Segment Open

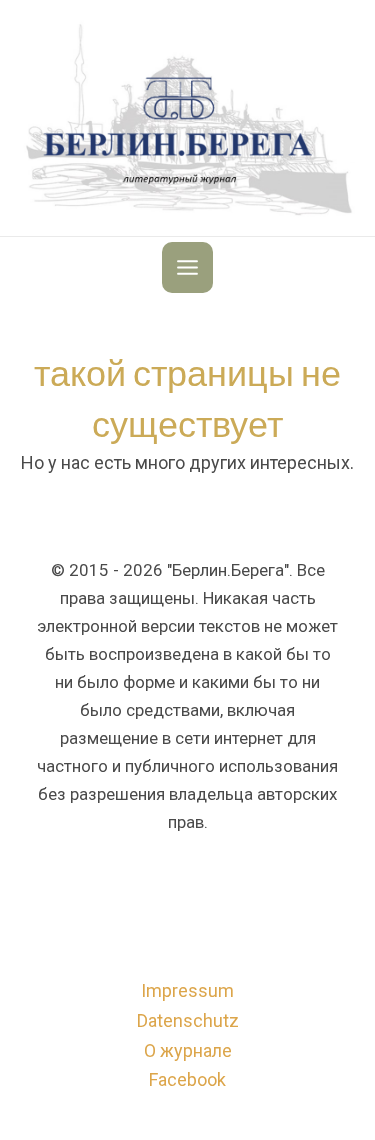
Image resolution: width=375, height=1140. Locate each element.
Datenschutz (188, 1020)
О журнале (188, 1050)
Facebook (187, 1079)
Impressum (187, 990)
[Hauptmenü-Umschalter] (187, 267)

Segment Closed

### WHAT YOU WILL DO:
Leave every image out and retype the entries above word for word.

### THE ANSWER:
Image resolution: width=375, height=1140. Locate each element.
Datenschutz (188, 1020)
О журнале (188, 1050)
Facebook (187, 1079)
Impressum (187, 990)
[Hauptmenü-Umschalter] (187, 267)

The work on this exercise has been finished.